Financial State Forecast for GSEV Gores Holdings VII Inc. Class A Common Stock Options & Futures

Rating Short-Term Long-Term Senior
Outlook*B3B1
Operational Risk 3171
Market Risk4843
Technical Analysis7080
Fundamental Analysis4835
Risk Unsystematic3548

Prediction Confidence Score

Trust metric by Neural Network: 86 out of 100 with 761 signals.

References

  1. Athey S, Wager S. 2017. Efficient policy learning. arXiv:1702.02896 [math.ST]
  2. Mikolov T, Yih W, Zweig G. 2013c. Linguistic regularities in continuous space word representations. In Pro- ceedings of the 2013 Conference of the North American Chapter of the Association for Computational Linguistics: Human Language Technologies, pp. 746–51. New York: Assoc. Comput.

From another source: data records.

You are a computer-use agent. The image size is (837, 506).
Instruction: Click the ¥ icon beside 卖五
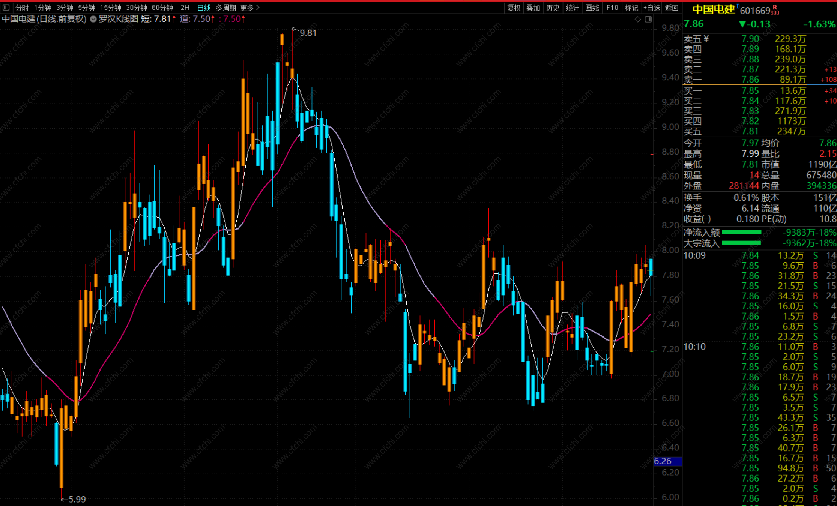pyautogui.click(x=706, y=39)
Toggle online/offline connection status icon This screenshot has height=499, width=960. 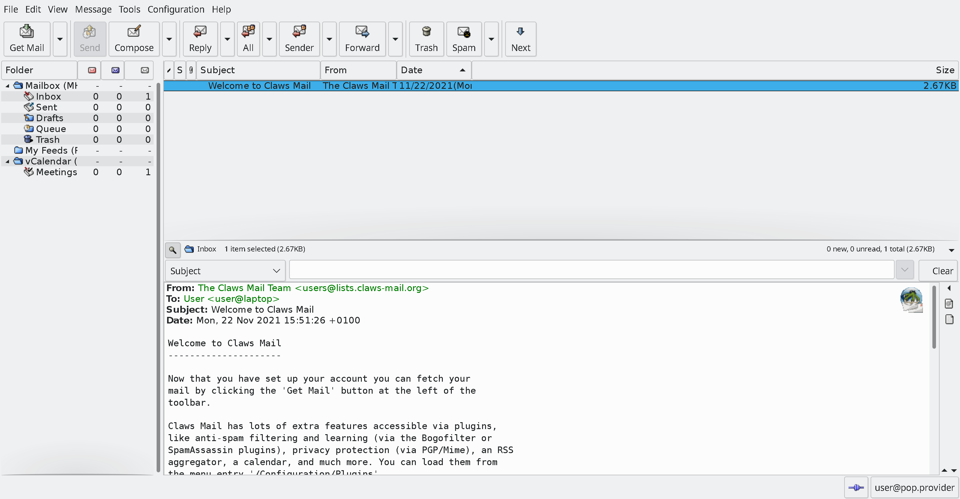point(856,487)
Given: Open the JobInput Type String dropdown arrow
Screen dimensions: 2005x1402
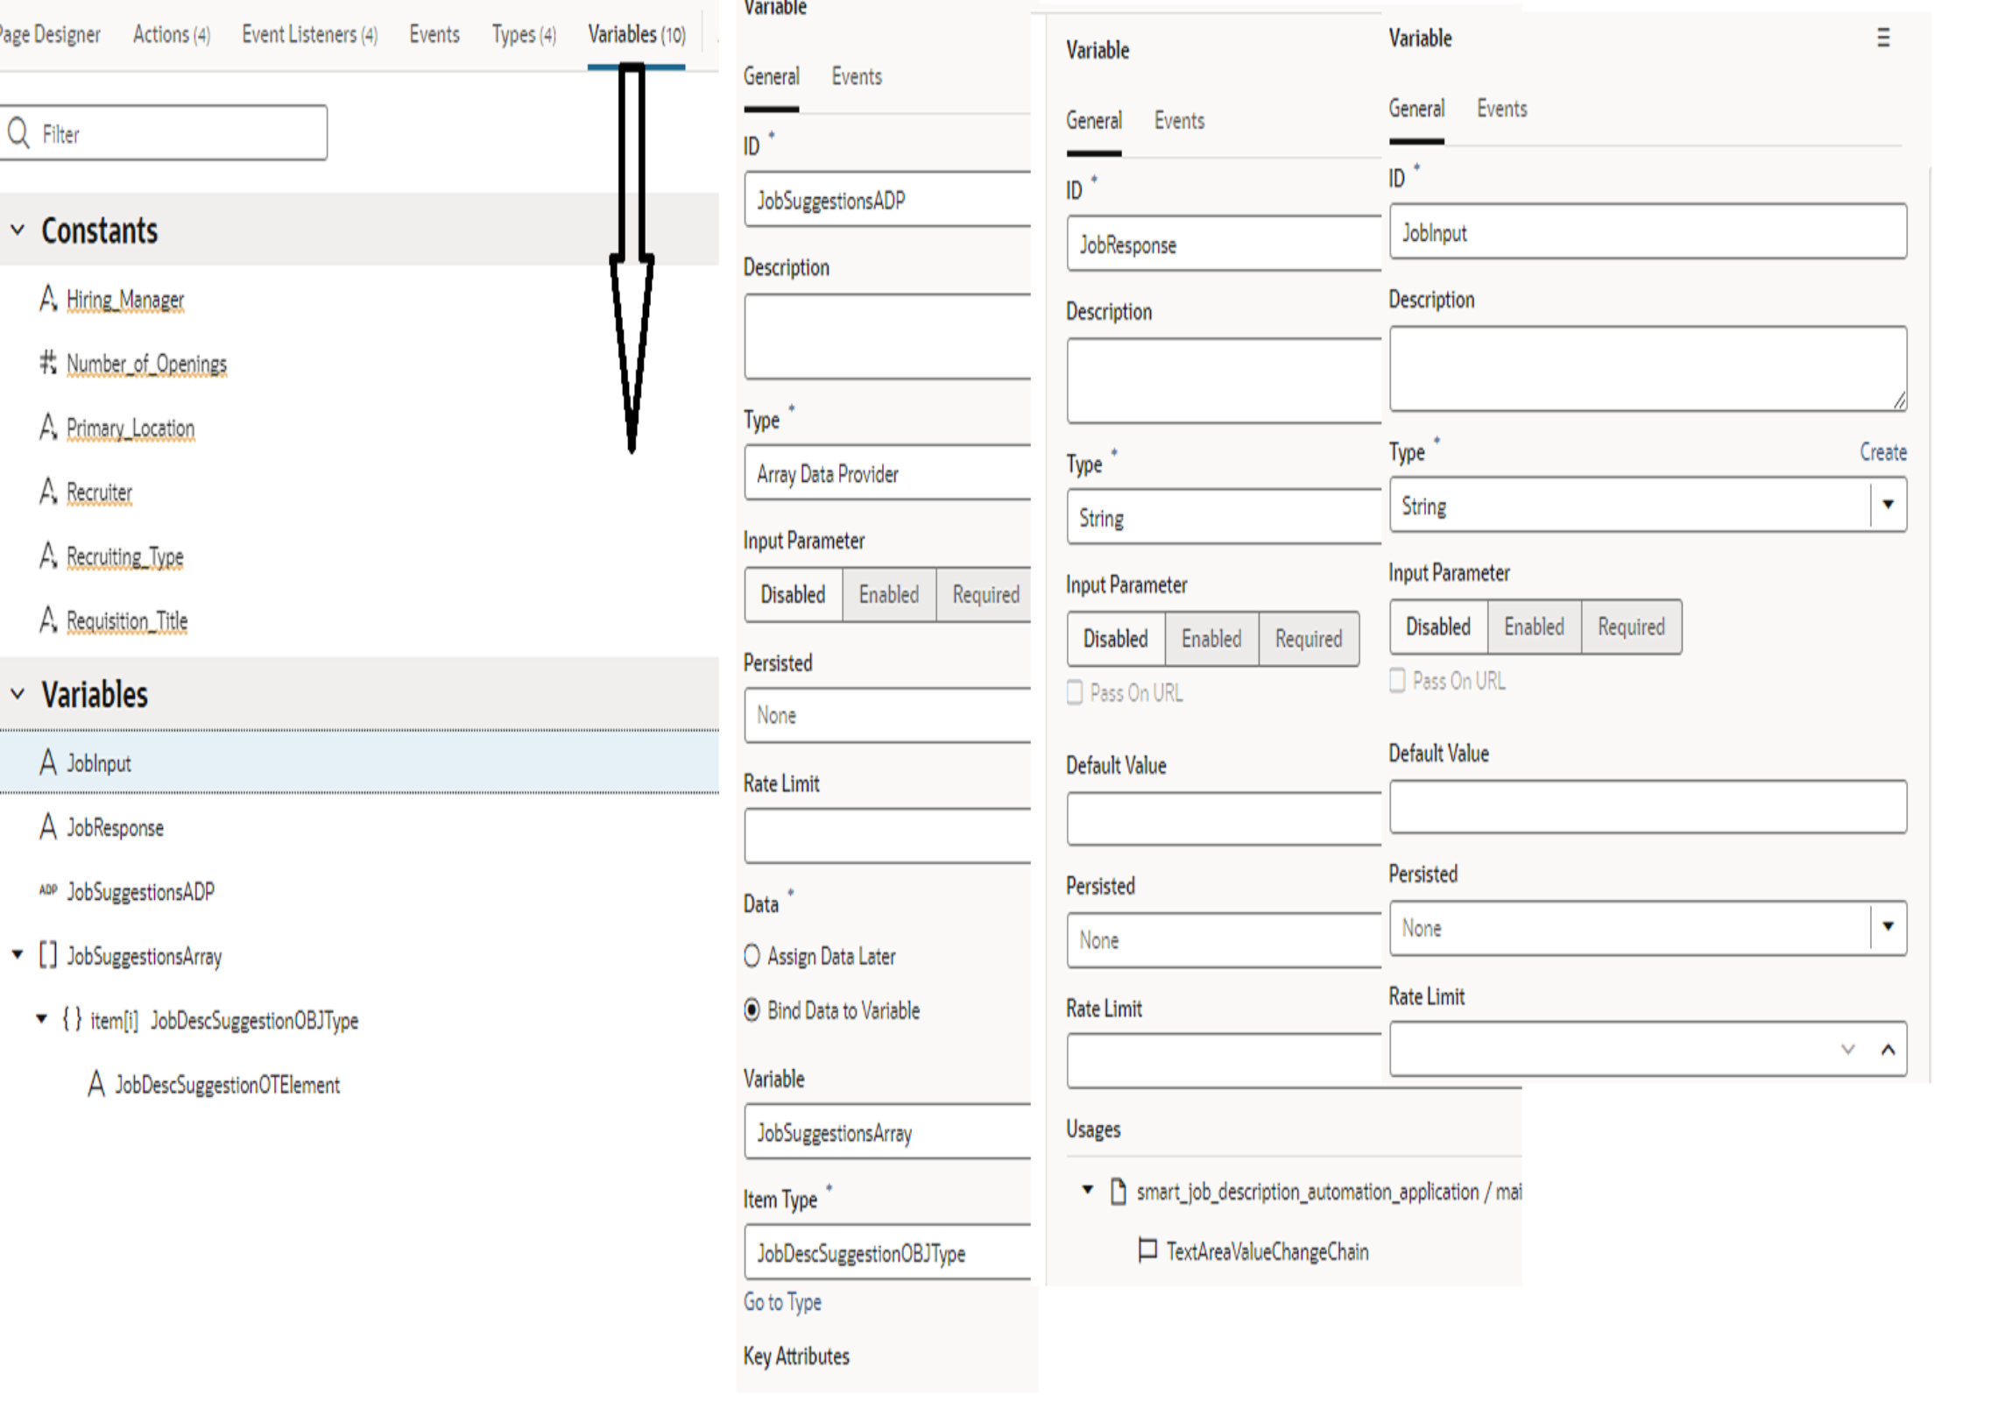Looking at the screenshot, I should pyautogui.click(x=1888, y=505).
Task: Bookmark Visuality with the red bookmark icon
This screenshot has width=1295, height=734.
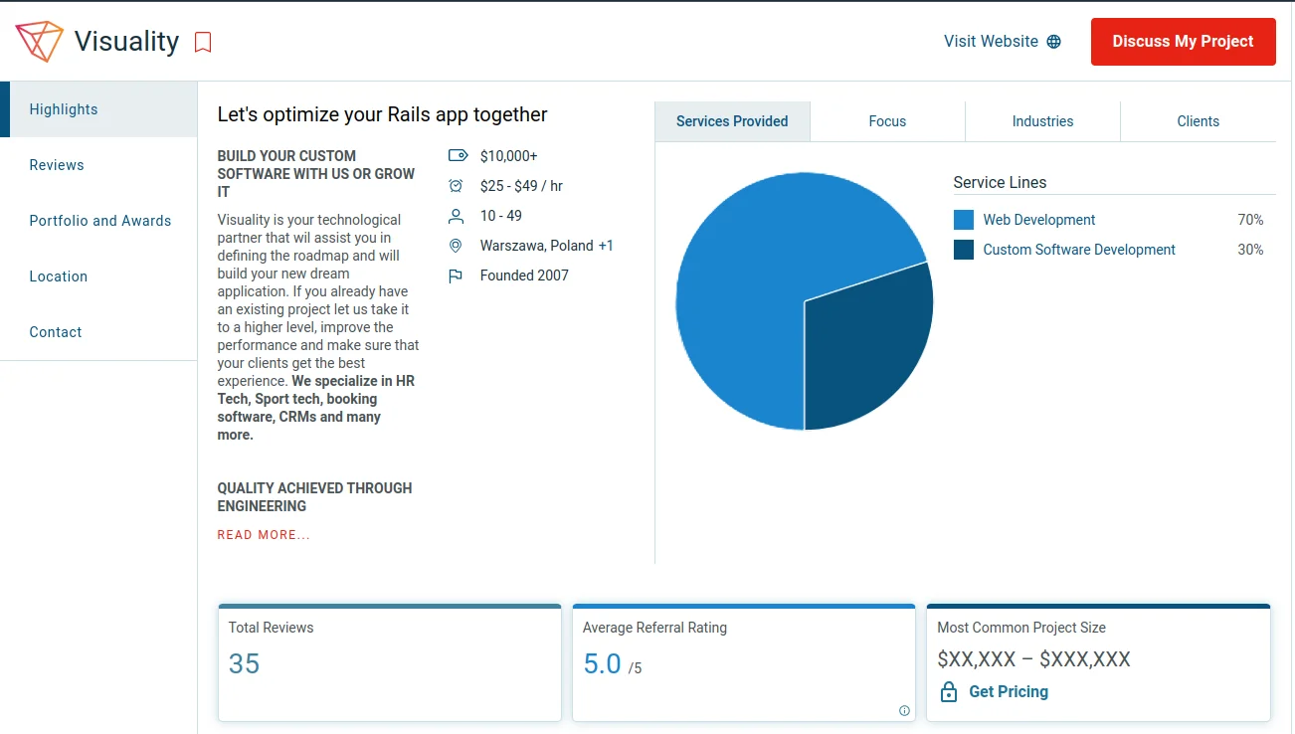Action: 203,42
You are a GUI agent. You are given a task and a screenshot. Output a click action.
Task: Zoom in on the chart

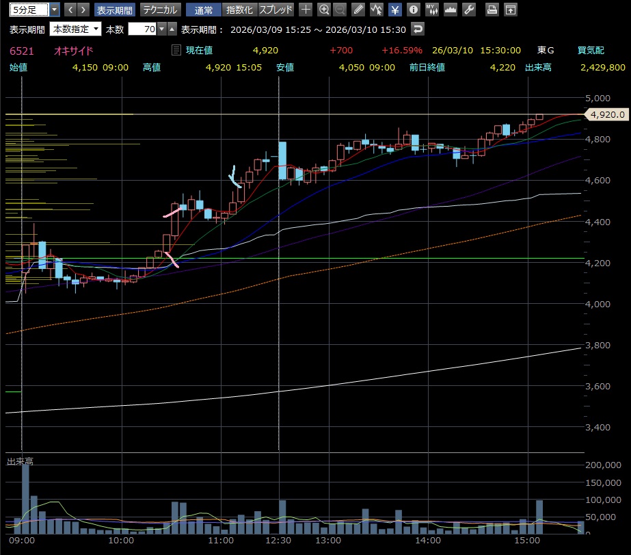point(324,10)
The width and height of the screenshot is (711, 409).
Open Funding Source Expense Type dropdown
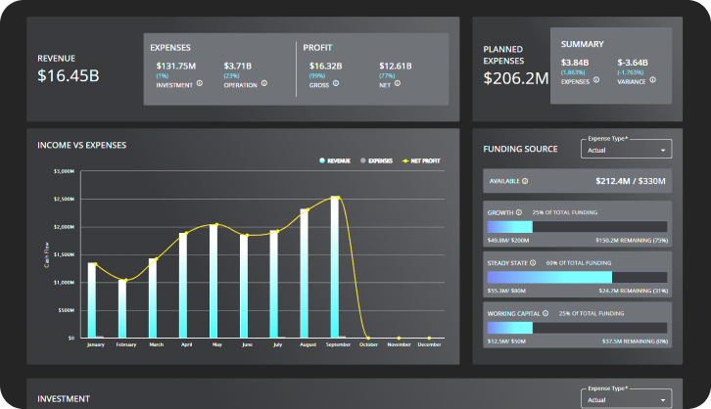pyautogui.click(x=625, y=150)
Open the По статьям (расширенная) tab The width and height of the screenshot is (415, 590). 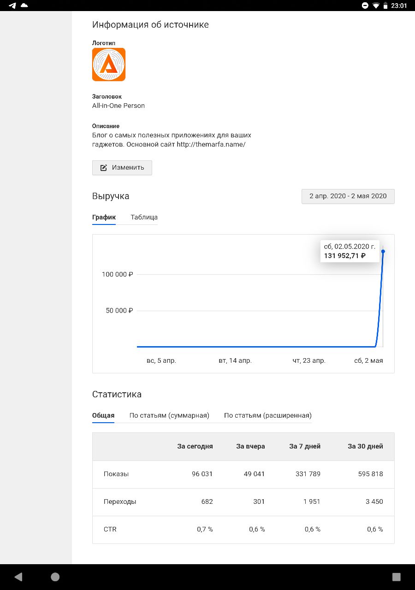(x=268, y=415)
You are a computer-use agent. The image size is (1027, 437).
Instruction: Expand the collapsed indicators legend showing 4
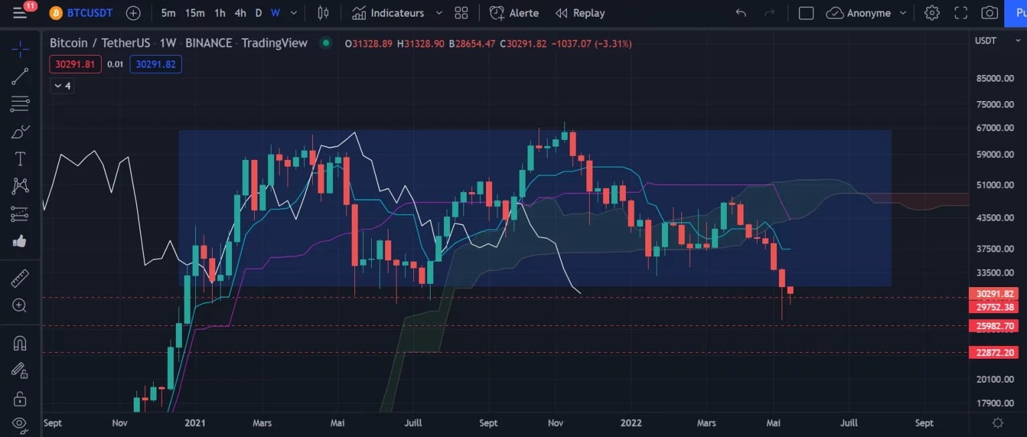pyautogui.click(x=62, y=86)
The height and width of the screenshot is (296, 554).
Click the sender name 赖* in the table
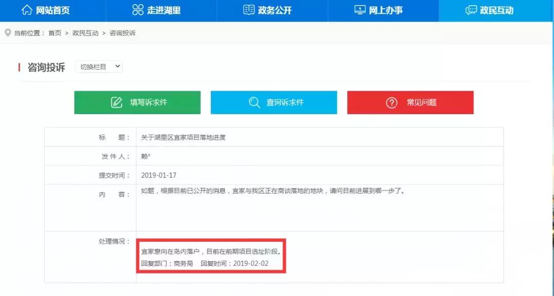tap(144, 155)
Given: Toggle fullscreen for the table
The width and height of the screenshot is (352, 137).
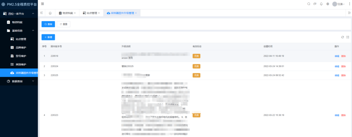Looking at the screenshot, I should pyautogui.click(x=348, y=37).
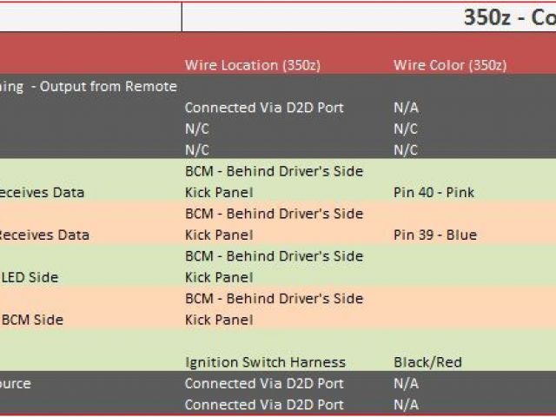The height and width of the screenshot is (417, 556).
Task: Select Kick Panel cell beside Pin 40 - Pink
Action: click(x=219, y=192)
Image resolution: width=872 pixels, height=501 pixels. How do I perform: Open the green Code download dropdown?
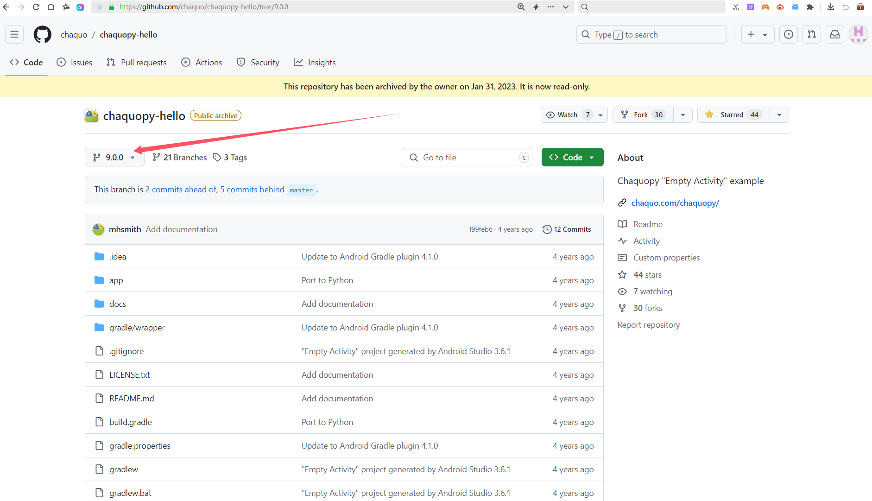tap(573, 157)
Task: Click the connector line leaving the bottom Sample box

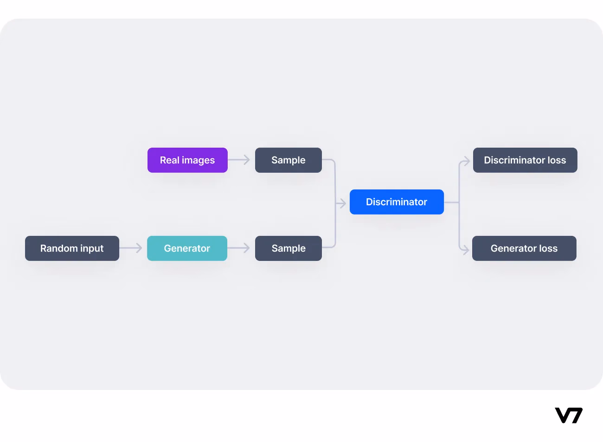Action: [x=334, y=228]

Linguist.
  3. K. Boda and J. Filar. Time consistent dynamic risk measures. Mathematical Methods of Operations Research, 63(1):169–186, 2006
  4. V. Borkar and R. Jain. Risk-constrained Markov decision processes. IEEE Transaction on Automatic Control, 2014
  5. R. Howard and J. Matheson. Risk sensitive Markov decision processes. Management Science, 18(7):356– 369, 1972
  6. Hastie T, Tibshirani R, Wainwright M. 2015. Statistical Learning with Sparsity: The Lasso and Generalizations. New York: CRC Press
  7. Efron B, Hastie T, Johnstone I, Tibshirani R. 2004. Least angle regression. Ann. Stat. 32:407–99
Frequently Asked QuestionsQ: What is the prediction methodology for GSEV stock?
A: GSEV stock prediction methodology: We evaluate the prediction models Transductive Learning (ML) and Wilcoxon Rank-Sum Test
Q: Is GSEV stock a buy or sell?
A: The dominant strategy among neural network is to Buy GSEV Stock.
Q: Is Gores Holdings VII Inc. Class A Common Stock stock a good investment?
A: The consensus rating for Gores Holdings VII Inc. Class A Common Stock is Buy and assigned short-term B3 & long-term B1 forecasted stock rating.
Q: What is the consensus rating of GSEV stock?
A: The consensus rating for GSEV is Buy.
Q: What is the prediction period for GSEV stock?
A: The prediction period for GSEV is (n+6 month)

Premium

  • Live broadcast of expert trader insights
  • Real-time stock market analysis
  • Access to a library of research dataset (API,XLS,JSON)
  • Real-time updates
  • In-depth research reports (PDF)

Login
This project is licensed under the license; additional terms may apply.